L'obiettivo immunità di comunità al momento è lontano per almeno tre motivi: "Innanzitutto dovremmo esser certi che i vaccini che stiamo utilizzando blocchino la trasmissione conferendo un'immunità sterilizzante. Dovremo poi capire quale sia la popolazione che sostiene la circolazione del virus, e questo ad oggi è tutt'altro che chiaro, non abbiamo presente quale sia questa popolazione. Ulteriore variabile è poi quella della durata della protezione.

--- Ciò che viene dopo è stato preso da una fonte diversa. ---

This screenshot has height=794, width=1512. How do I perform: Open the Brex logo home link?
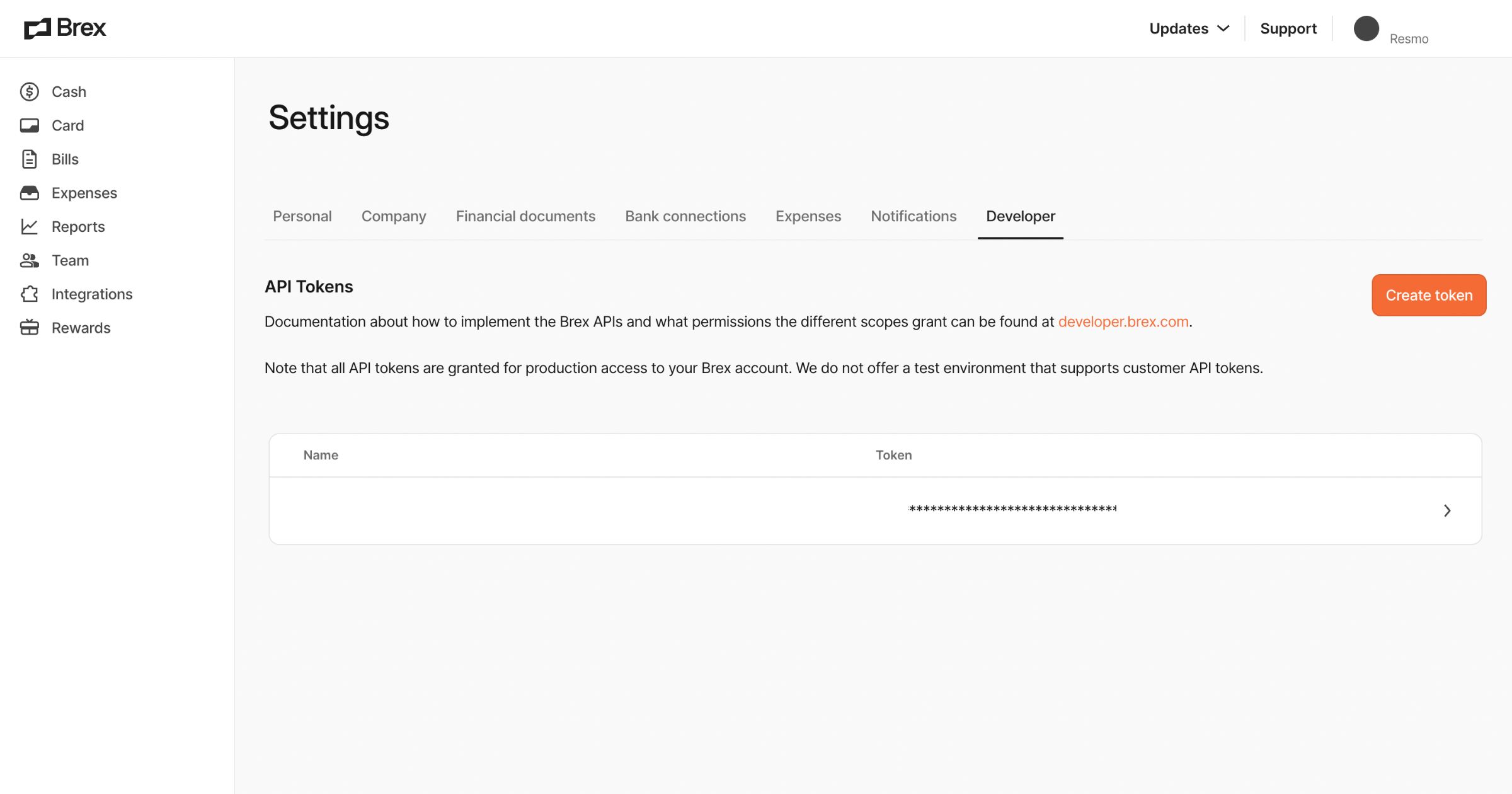coord(66,28)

Noi non sappiamo per quanto tempo una persona sarà protetta dopo la vaccinazione. Non parliamo quindi per ora di immunità di comunità", ha puntualizzato Rezza.
Quanto alle varianti, il presidente dell'Istituto superiore di sanità Silvio Brusaferro ha spiegato: "Abbiamo una diffusa circolazione di variante inglese destinata a diventare quella dominante in tutta Europa, diversi focolai di variante brasiliana in Centro Italia, e alcuni casi di variante sudafricana. In quest'ultimo caso si tratta di piccoli cluster di importazione".
Sul punto è intervenuto anche Rezza spiegando come sia "preoccupante" il fatto che in alcune aree sub-regionali "vediamo aumento di incidenza, come se ci fossero diversi focolai all'interno di alcune Regioni. Questo probabilmente è dovuto a nuove varianti che hanno una tendenza ad una maggiore trasmissibilità. Oltra alla variante inglese anche le varianti brasiliana e sudafricana sono presenti, seppur in misura minore, sul territorio. La variante brasiliana è stata riscontrata soprattuto tra Umbria e Toscana. Quella sudafricana è la più inquietante. Dobbiamo agire in maniera rapida e aggressiva: appena individuate, è necessario far scattare immediatamente le zone rosse per ridurne drasticamente la circolazione", ha concluso Rezza.